A un tratto, un nitrito a me molto familiare fendette l'aria, accompagnato da un galoppo via via più vicino.
«Anthea!» le grida rimbombarono. Sembravano saette lanciate da Zeus.
«Lydia!» grugnii con la mente. Avevo confidato della mia partenza solo a lei e a qualche altro collega che non avrebbe riferito nulla, per puro disinteresse a farlo. Come avrei potuto immaginare, si era opposta. Aveva provato a persuadermi e anche con insistenza, ma non avevo ceduto. Anche io avevo preso la mia decisione.
Il cuore si fece tamburo sotto le costole. Mi girai ancora una volta. La carrozza era in ritardo.
Baston schizzava alla velocità della luce e nel giro di poco avevo il suo muso a una spanna da me. Amaranta gridò dallo spavento.
«Te ne stavi andando! Di nascosto!» la voce era tremolante, esterrefatta ma carica di rabbia.

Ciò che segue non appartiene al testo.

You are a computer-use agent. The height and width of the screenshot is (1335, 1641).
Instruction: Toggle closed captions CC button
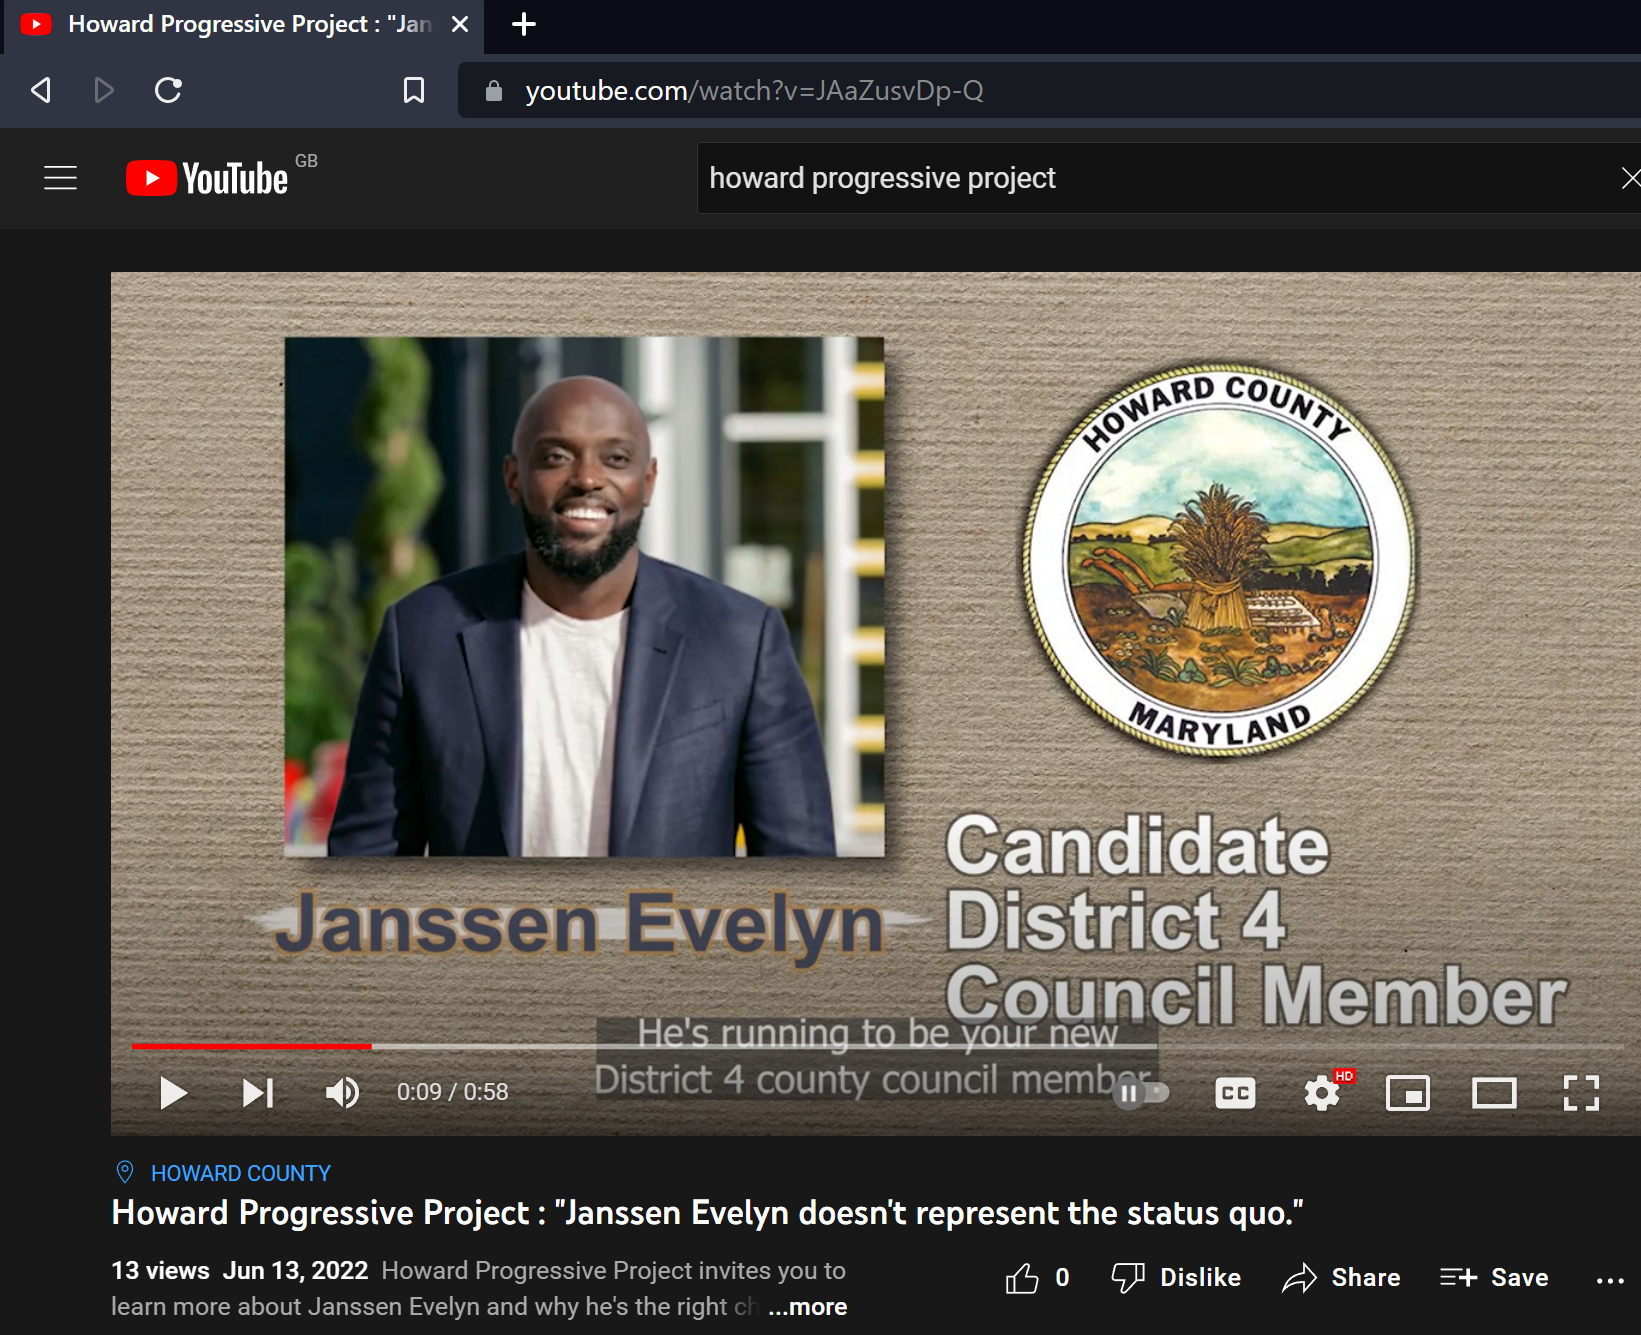1235,1093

Presi mia figlia in braccio. Per quanto non fosse la prima volta che vedeva Baston, le sembrava ancora troppo grande.
Non replicai. Incalzò «Dove siete dirette? Tornate subito a palazzo! Te lo ordino!» scosse le briglie. Baston sbatté gli zoccoli a terra e soffiò dalle grandi narici.
Feci cenno di no «Torno a casa mia. Starò lì per un po'.»
«Come osi andartene via, con mia figlia per giunta, e senza mettermi al corrente!»
Storsi il sopracciglio con aria di sfida. Ero agitata, ma non lo diedi a vedere.
«Torna immediatamente indietro! Non accaparrarti la libertà di disobbedire al tuo sovrano! Potresti pentirtene amaramente!» urlò in preda alla follia.
Il cavallo si erse sulle zampe posteriori nitrendo. Amaranta scoppiò a piangere per la paura. Carlyle si rinsavì. Si era dimenticato che sua figlia fosse lì.
Presi la testa della bambina e la nascosi nell'incavo del collo. La coccolai e le sussurrai parole dolci per calmarla.
Non risposi subito, ma quando lo feci scandii bene le parole e le caricai di sicurezza «Vostra Maestà, non tornerò a palazzo.»
Il suo sguardo perse il tono di sfida, la sua voce, il tono tagliente. Ciò che lo catturò fu una profonda tristezza unita a un'intensa nostalgia di quella bambina. Si era arreso.
Scese da cavallo, mi fissò a lungo sperando per un'ultima volta che tornassi sui miei passi ma quando capì che non sarebbe accaduto gli porsi Amaranta e questa lo ricevette a braccia aperte. Voleva salutarla.
Suo padre la vezzeggiò, la coccolò e accolse le carezze che gli vennero offerte.
«Manca poco alla nascita e stai andando via proprio adesso. Mi priverai della gioia di veder venire al mondo mio figlio? Perché mi stai facendo questo?» Carlyle non piangeva, non avrebbe più pianto, ma quella possibilità lo scosse a tal punto da fargli tremare le pupille.
Mi si strinse lo stomaco. Era una cosa che non avrei voluto.
«Quando vi rivedrò?» mi chiese.
La carrozza da ultimo comparve all'orizzonte.

L'ultima immagine che scorsi dal cocchio in movimento fu la debole figura di Carlyle in controluce, nascosto dalle ombre del vetro della finestra. Poco dopo un'altra ombra si materializzò a fianco a lui. Sembrava vestire una giacca elegante, sui toni del blu. Aveva capelli lisci e scuri, raccolti in un codino, e un sorriso stampato sul volto.
Sembrava gli stesse sussurrando «Sei rimasto solo, fratello!»